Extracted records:
■ ■ ■

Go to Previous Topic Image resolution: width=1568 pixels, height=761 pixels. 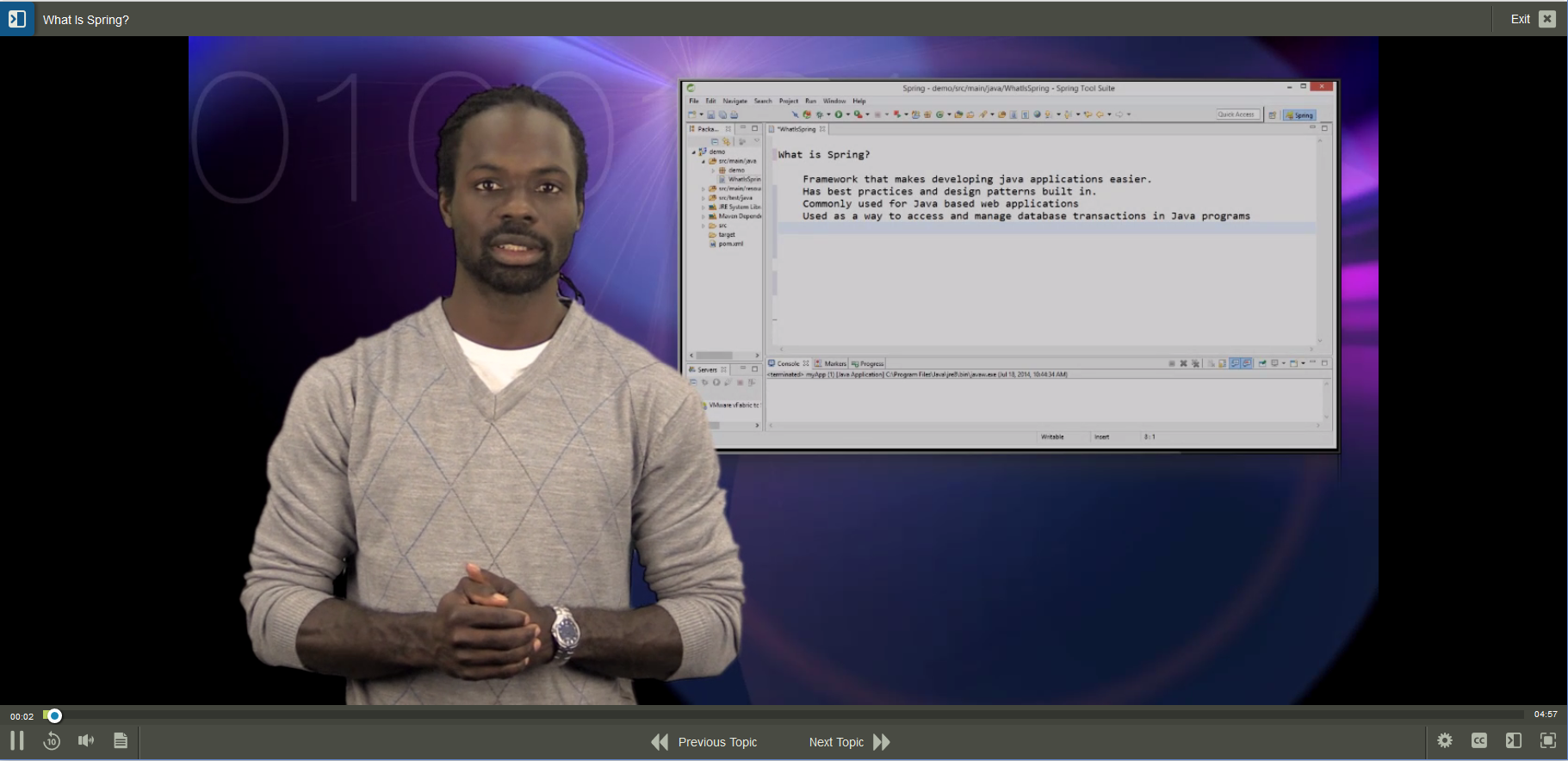click(704, 742)
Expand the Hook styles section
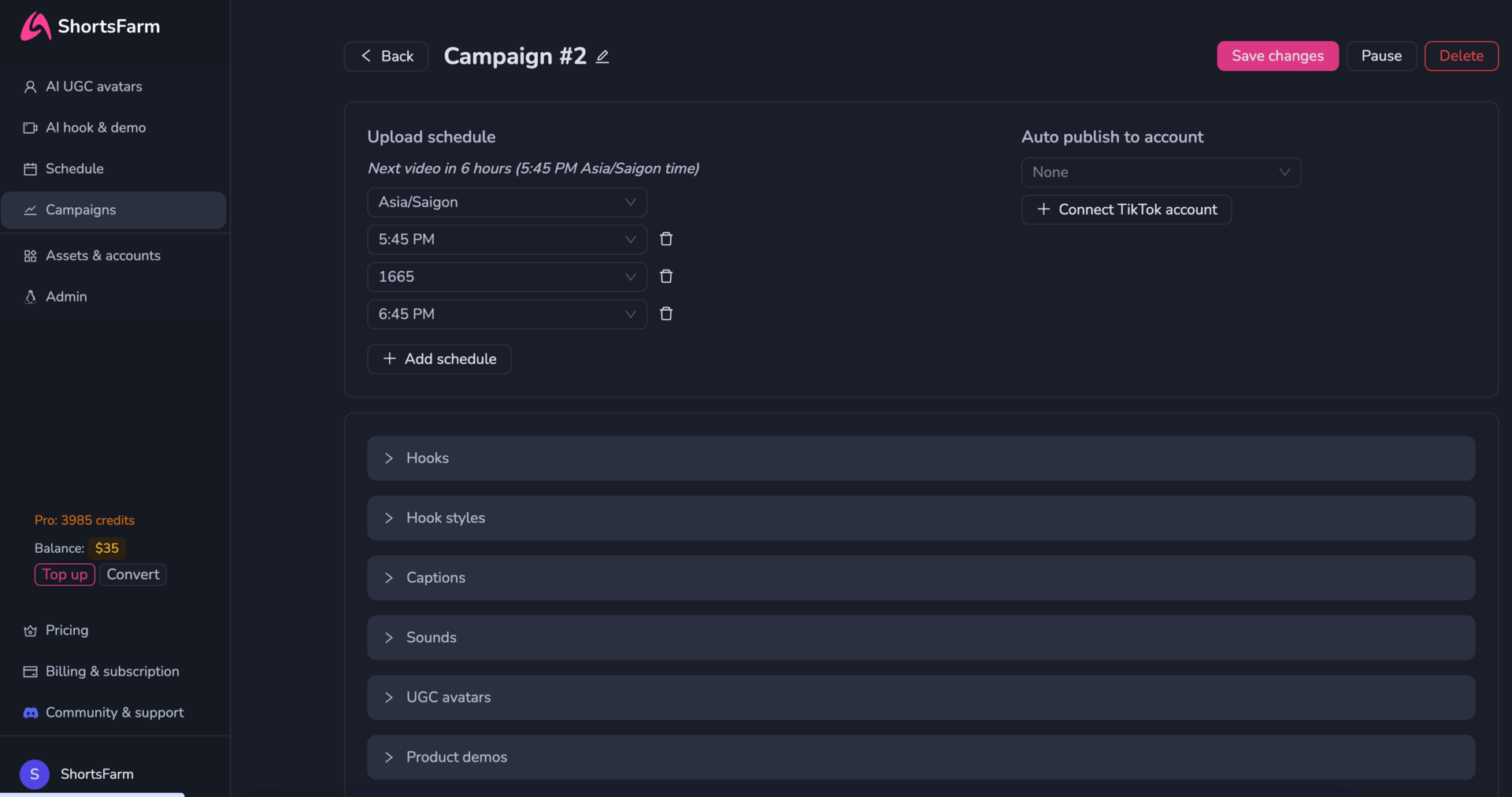The width and height of the screenshot is (1512, 797). pos(920,518)
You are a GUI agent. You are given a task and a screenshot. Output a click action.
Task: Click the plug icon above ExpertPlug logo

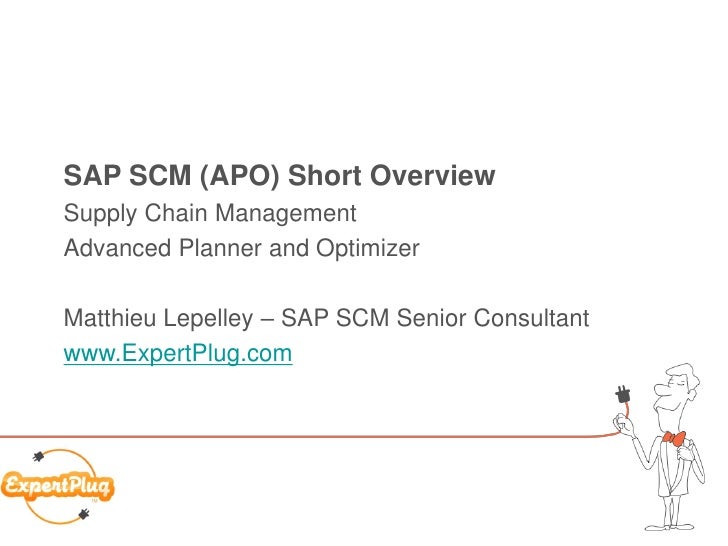point(39,456)
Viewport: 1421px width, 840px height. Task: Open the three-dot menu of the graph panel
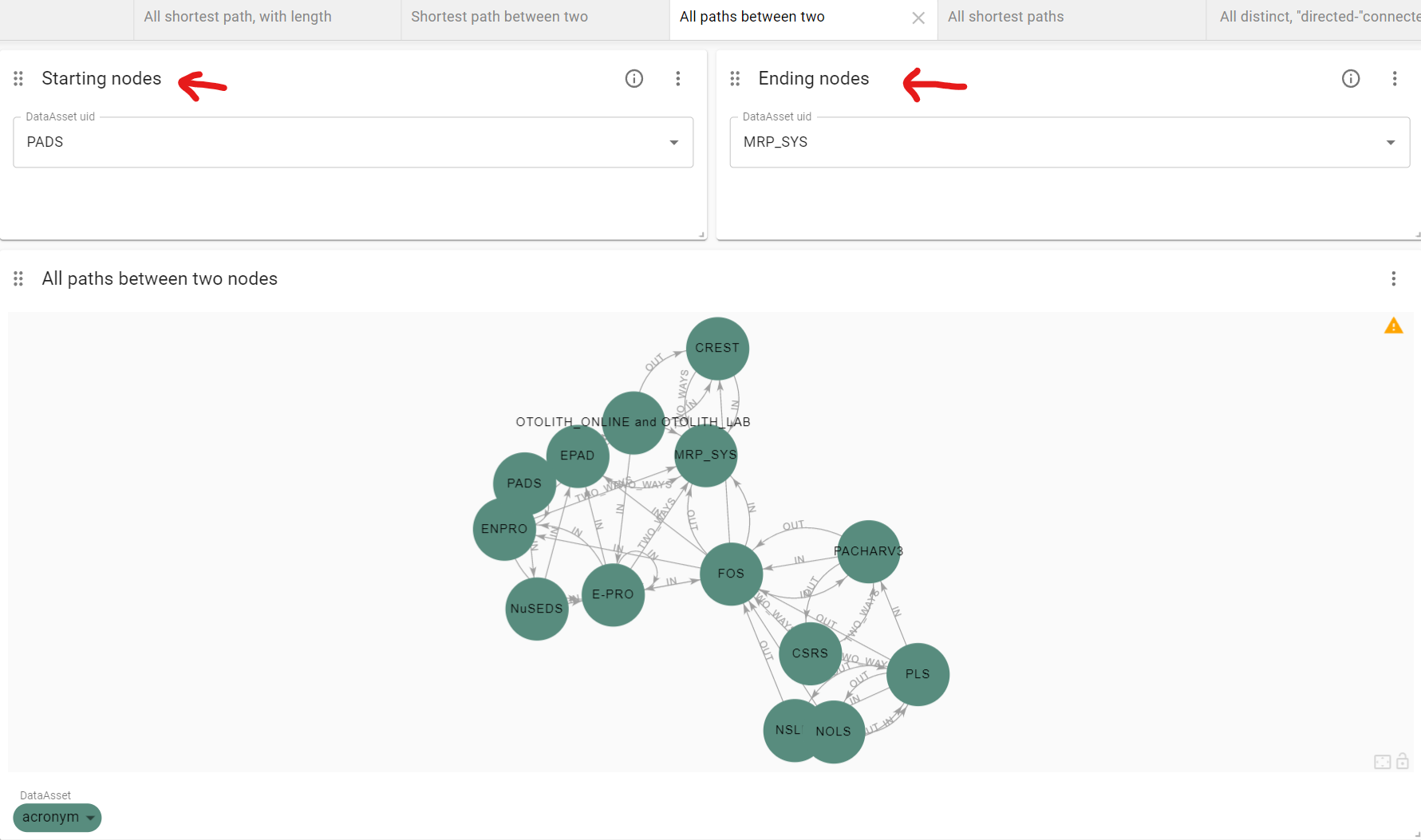coord(1393,278)
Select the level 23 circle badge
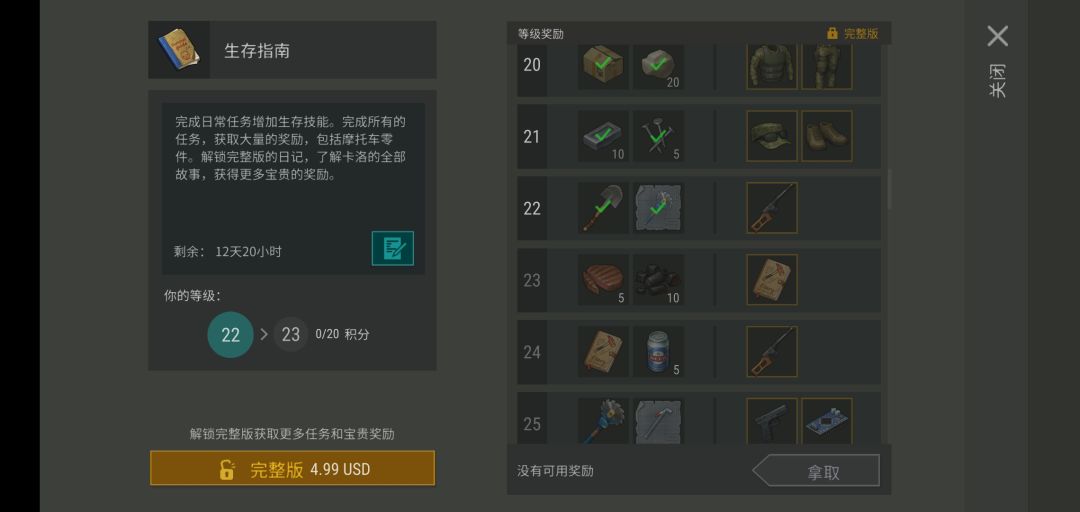Screen dimensions: 1080x512 (291, 335)
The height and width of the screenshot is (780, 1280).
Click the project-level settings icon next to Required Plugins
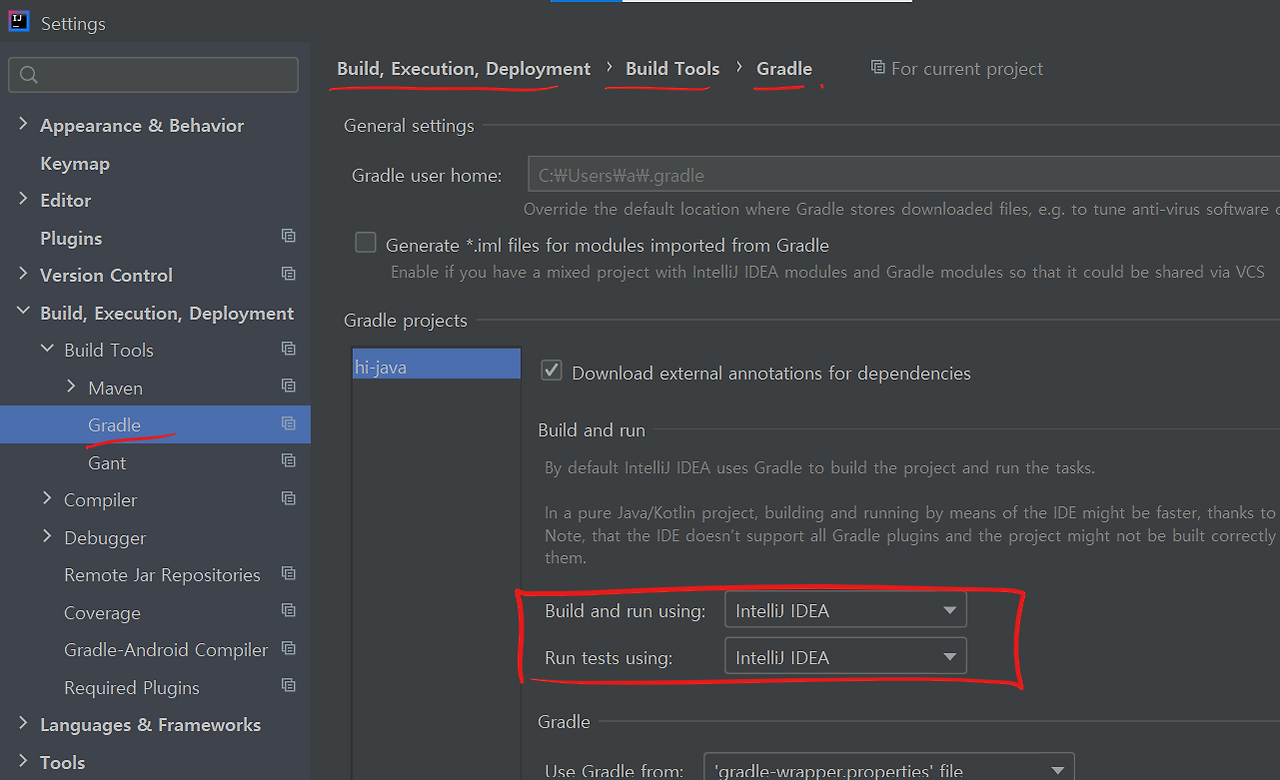[x=288, y=685]
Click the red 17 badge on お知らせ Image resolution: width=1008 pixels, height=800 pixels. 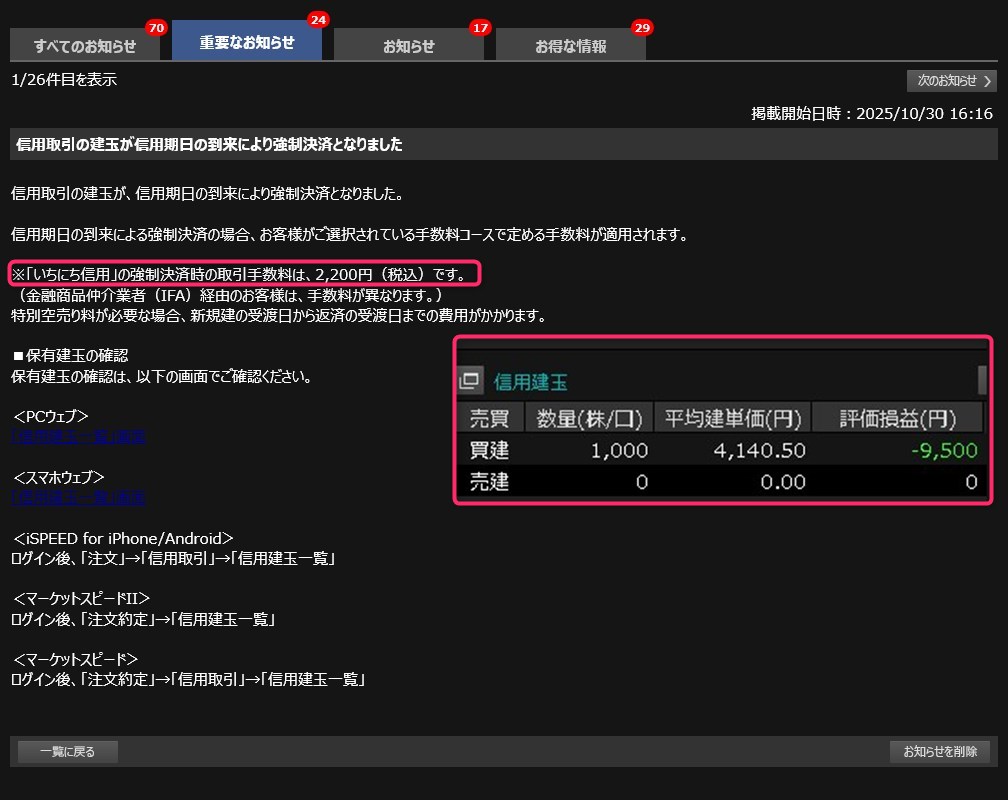480,28
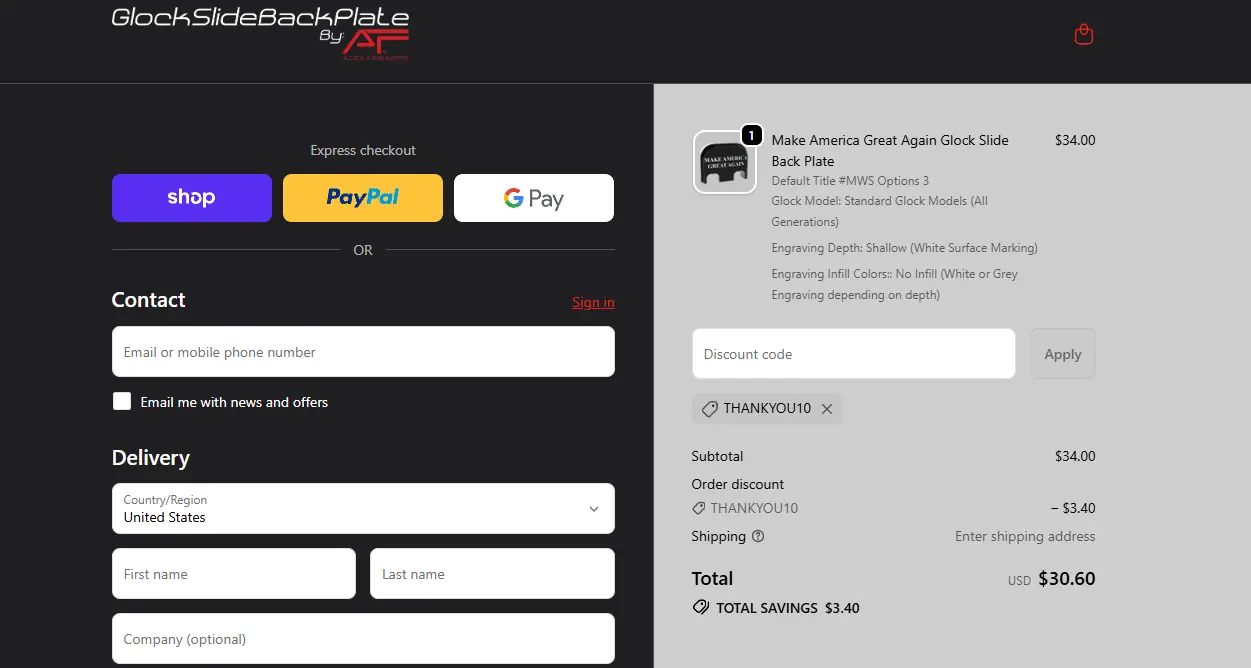
Task: Select the First name input
Action: click(x=233, y=574)
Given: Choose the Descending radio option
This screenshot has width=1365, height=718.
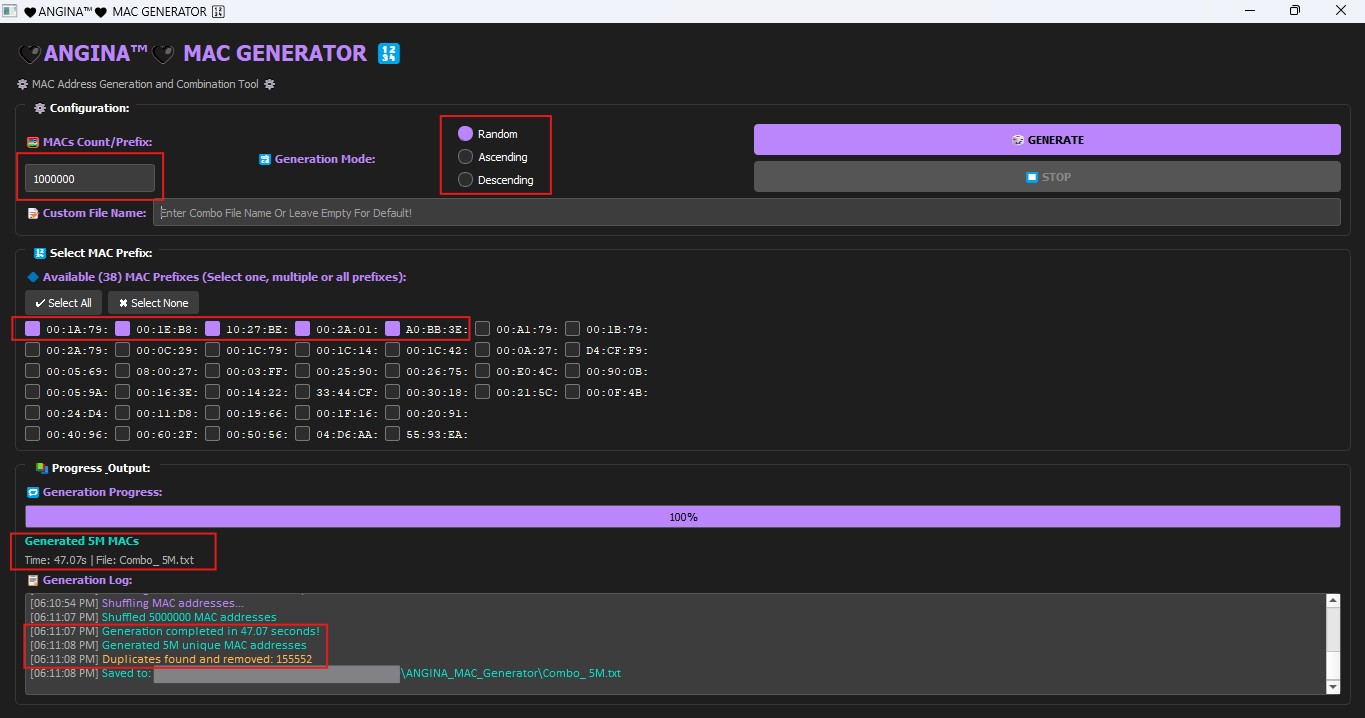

■ ■ ■

_Task objective_:
Exactly the lines from the one containing "Given: Choose the Descending radio option" to the final line of the entries are wanted; please write them out, both ends included, but not the pictures.

_Task response_:
Given: Choose the Descending radio option
This screenshot has width=1365, height=718.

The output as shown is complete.